Handy tips on how you can improve the energy efficiency of your home
We’re always looking for ways to help our customers can save on household energy costs so we’ve put together this helpful flyer with some simple ideas you can implement at no cost as well as some tips that will need a little more investment but could save you money in the long term.
Save energy as well as your hip pocket
- The cost of running an LED TV can be less than 20%of the cost of running a plasma.
- Switch off lights and appliances at the powerpoint when you can. Leaving them on standby still uses electricity.
- Ceiling fans are the most energy efficient form of cooling. They are relatively cheap to buy, cheap to run, quiet to operate and suitable for most rooms.
- Draft-proofing your home could save around 20% of heat being lost through drafty, ill-fitting doors and windows.
- Close curtains over glass areas.

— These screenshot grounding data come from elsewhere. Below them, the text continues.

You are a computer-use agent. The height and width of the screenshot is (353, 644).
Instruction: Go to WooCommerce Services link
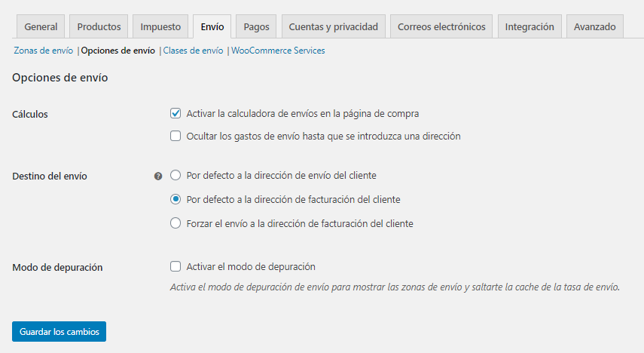coord(278,51)
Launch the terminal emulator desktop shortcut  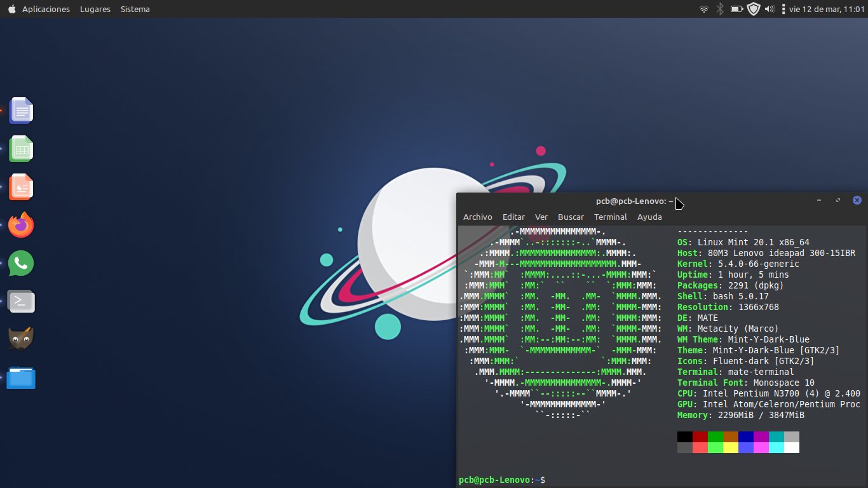(x=21, y=301)
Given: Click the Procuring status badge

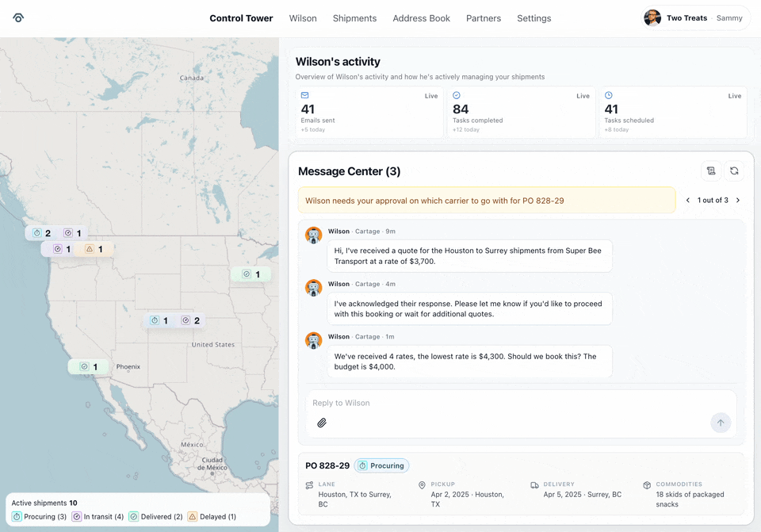Looking at the screenshot, I should tap(381, 465).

This keeps the warmth out and the cool in - and the reverse in winter.
- When getting a new heating/cooling system installed, put the thermostat in the main living room, rather than its traditional place in the hallway.

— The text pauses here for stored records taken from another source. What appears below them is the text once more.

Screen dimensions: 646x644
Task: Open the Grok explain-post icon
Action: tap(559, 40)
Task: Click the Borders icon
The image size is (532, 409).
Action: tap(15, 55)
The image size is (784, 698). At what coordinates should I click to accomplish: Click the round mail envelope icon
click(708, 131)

- Gas heaters are cheaper to run than electric heaters.
- That little electric heater could be costing you more than you think!
- Insulating your home can reduce power bills by up to 40%. If possible insulate external hot water pipes, the roof and inside wall cavities.
- If you can adjust the direction of your heater/cooler, direct warm air down in winter and cool air up in summer.
Bedroom / study
- Avoid leaving rechargeable appliances on charge for longer than is necessary. When a charger is not in use, unplug it as it continues to use energy even if nothing is charging
- If you have teenage children, have a chat with them about turning computers and games consoles off when not in use.
Bathroom / laundry
- Take shorter showers and to regulate the water temperature turn hot water down rather than add cold.
- Wash clothes in cold water and use the sun to dry clothes whenever possible.
- Front loading automatic washing machines reduce costs by up to 15% and use much less energy and water than top loading automatics.
- Take advantage of energy (and money) saving features on your machine. Soak cycles remove stubborn stains on a one-wash cycle and a suds-saver allows you to recycle soapy water.
- Clean the lint filter on your dryer regularly to maintain full air flow. Do this little job frequently and you maximise drying efficiency and minimise fire risk.
- If you are going away for an extended period consider turning off your hot water system and other major appliances.
- Use your jug or kettle to boil water, rather than the stove. However, don’t fill the kettle with more water than you need.
- Gas appliances can be more efficient than electric appliances. Also, cooking with pots and pans covered can conserve energy.
- An older fridge can make up 30-40% of an electricity bill. If you have a bar fridge or second fridge, consider how important it is to you.
- A convection oven can use a quarter of the energy and cook food much quicker than a traditional gas or electric oven.
Where possible use appliance Energy Ratings to select energy efficient appliances and systems; the more stars, the more energy efficient. For more information visit energyrating.gov.au
- Each year, defrost chest freezers once or twice and upright models twice or three times, to keep them running at peak efficiency.
- Fridge door seals should be completely air tight. Test by closing the door over a piece of paper so that it's half in and half out of the refrigerator. If you can pull the paper out easily, the hinge may need adjustment or the seal may need replacing.
- If possible locate your fridge in a cool place away from the oven and the sun.